■ Source ■
Back to (food growing) school!

Summer holidays are coming to an end but we’re excited to go “back to school” for another year of building on the tremendous success of our Food Growing Schools: London project.

Garden Organic, working with the Food Growing Schools: London project partners, are geared up to deliver support, activities, training and resources to hundreds of participants across the capital as pupils return to the classroom and their school food growing projects.

From growing food in school gardens, to cooking it in school kitchens and selling it at local market events, the Food Growing Schools: London project is giving pupils in our country’s most populous urban centre a chance to live healthier, happier and more environmentally sustainable lifestyles.

There is still a way to go to meet the ambitious objective of getting every school in London growing food but there is certainly lots to celebrate from the first three years of the original project.

Evaluation* of the project’s growing impact in the city has highlighted Food Growing Schools: London’s contribution:

  • 87% of schools are now engaged in food growing*
  • 79% of schools report students are more aware of nature, healthy eating and sustainability
  • 54% of schools report improved behaviour or attainment
  • 25% of schools now link food growing to the curriculum
  • 1,000 school staff and volunteers have received food growing training

Some key achievements include:

  • Six Schools Marketplaces at City Hall – and more in local boroughs
  • Two School Food Growing Conferences
  • Heritage Seed Library Seed Guardian Project – with Garden Organic
  • Schools Oca Growing Project – as part of ‘Grow Around the World’ activities
  • Growathon – engaging over 76,000 pupils in food growing
  • Delivered 40 school assemblies across London to help kick start food growing in schools
  • Partnership with the Food Flagship Boroughs of Croydon and Lambeth
  • Partnership with Borough Councils through the Good Food for London report

You can help

If you want to help give pupils in London the chance to grow food at school, here are a few simple actions you can take to get involved.

■ Data entries ■
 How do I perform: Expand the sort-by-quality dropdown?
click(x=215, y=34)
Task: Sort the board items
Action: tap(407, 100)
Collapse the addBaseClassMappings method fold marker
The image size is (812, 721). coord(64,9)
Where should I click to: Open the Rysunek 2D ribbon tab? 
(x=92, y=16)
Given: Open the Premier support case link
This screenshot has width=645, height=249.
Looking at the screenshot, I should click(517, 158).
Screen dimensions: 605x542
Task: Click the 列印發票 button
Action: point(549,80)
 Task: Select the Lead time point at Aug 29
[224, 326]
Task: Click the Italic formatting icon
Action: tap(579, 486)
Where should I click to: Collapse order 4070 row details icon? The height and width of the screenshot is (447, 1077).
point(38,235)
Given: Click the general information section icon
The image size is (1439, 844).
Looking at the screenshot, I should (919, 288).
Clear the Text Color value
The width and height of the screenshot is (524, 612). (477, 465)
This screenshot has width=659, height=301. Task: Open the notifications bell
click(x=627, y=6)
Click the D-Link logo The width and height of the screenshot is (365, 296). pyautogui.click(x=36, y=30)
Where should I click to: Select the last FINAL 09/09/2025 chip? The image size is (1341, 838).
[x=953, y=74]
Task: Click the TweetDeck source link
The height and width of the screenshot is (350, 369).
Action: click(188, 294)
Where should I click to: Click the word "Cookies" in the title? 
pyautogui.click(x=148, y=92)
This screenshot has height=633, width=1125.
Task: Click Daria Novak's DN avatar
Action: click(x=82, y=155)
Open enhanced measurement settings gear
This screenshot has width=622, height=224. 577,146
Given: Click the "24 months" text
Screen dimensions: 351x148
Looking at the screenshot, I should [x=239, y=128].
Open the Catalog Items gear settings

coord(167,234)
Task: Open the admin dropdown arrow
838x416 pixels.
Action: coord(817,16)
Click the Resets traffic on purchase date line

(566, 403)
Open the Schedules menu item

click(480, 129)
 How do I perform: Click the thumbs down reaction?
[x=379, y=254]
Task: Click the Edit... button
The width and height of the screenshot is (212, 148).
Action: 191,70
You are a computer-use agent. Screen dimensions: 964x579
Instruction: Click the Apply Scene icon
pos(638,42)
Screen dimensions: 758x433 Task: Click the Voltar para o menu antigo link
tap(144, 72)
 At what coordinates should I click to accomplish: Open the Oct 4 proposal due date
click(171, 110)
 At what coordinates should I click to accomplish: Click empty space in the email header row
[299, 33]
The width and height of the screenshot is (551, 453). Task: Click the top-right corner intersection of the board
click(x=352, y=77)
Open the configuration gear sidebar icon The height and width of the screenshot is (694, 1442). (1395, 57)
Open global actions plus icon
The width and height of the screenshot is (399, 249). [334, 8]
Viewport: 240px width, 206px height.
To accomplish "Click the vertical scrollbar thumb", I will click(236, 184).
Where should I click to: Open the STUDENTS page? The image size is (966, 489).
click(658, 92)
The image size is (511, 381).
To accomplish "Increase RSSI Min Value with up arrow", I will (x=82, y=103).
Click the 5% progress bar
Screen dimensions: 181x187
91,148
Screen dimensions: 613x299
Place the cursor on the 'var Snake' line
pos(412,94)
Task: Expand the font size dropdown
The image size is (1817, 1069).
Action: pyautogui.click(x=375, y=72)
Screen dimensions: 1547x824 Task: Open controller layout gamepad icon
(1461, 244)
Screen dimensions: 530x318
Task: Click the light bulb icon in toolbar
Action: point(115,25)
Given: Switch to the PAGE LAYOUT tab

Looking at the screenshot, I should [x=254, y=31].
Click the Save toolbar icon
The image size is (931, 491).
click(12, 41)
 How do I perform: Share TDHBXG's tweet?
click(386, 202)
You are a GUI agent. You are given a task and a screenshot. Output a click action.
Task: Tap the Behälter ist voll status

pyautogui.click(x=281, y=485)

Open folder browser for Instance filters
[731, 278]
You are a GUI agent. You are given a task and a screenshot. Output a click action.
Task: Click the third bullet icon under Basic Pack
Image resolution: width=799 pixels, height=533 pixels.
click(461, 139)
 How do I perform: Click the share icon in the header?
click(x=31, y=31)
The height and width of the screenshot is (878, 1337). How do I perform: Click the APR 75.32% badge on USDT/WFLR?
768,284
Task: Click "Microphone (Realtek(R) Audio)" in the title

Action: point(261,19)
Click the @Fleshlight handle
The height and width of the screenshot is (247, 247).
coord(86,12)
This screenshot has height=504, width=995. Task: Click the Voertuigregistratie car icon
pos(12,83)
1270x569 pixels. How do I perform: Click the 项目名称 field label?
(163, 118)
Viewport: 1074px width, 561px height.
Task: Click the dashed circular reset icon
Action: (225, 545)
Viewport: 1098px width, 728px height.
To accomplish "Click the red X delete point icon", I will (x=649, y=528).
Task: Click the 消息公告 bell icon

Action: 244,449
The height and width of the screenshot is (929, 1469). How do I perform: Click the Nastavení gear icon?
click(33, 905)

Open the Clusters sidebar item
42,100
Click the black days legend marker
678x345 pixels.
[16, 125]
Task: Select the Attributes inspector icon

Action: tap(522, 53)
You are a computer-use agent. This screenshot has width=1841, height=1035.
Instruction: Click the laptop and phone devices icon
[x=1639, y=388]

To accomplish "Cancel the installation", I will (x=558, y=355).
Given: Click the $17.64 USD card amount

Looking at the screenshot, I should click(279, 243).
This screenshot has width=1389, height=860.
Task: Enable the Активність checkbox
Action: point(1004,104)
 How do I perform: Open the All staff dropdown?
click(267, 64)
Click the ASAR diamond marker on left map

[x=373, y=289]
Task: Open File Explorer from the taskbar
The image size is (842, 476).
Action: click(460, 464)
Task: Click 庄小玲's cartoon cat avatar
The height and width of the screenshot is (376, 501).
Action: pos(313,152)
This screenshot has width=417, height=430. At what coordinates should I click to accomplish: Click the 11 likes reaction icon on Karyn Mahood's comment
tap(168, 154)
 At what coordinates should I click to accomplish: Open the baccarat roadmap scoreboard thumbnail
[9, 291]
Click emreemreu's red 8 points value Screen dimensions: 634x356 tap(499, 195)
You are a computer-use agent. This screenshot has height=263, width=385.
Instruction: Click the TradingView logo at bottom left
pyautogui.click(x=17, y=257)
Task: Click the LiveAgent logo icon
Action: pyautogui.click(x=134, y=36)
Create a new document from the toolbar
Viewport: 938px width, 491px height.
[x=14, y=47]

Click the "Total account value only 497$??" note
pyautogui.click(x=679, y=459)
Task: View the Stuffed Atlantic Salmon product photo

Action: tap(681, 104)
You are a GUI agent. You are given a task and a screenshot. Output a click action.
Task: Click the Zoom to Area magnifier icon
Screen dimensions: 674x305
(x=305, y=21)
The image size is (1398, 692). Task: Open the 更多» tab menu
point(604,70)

■ Required tasks ■
- 1) Answer these questions using the text on the Food Growing Schools: London project:
(a) Which organization is named as working with the project partners to deliver support, activities, training and resources?
(b) What percentage of schools now link food growing to the curriculum?
(c) How many pupils did the Growathon engage in food growing?
- 2) In the records, revise the lines starting with the line with "Screen dimensions: 1547x824" and going on through the line with "click(386, 202)". Replace "PAGE LAYOUT" with "PAGE DESIGN", and leave everything else unchanged.

■ Solutions below ■
- 1)
(a) Garden Organic
(b) 25%
(c) Over 76,000

- 2)
Screen dimensions: 1547x824 Task: Open controller layout gamepad icon
(1461, 244)
Screen dimensions: 530x318
Task: Click the light bulb icon in toolbar
Action: point(115,25)
Given: Switch to the PAGE DESIGN tab

Looking at the screenshot, I should [x=254, y=31].
Click the Save toolbar icon
The image size is (931, 491).
click(12, 41)
 How do I perform: Share TDHBXG's tweet?
click(386, 202)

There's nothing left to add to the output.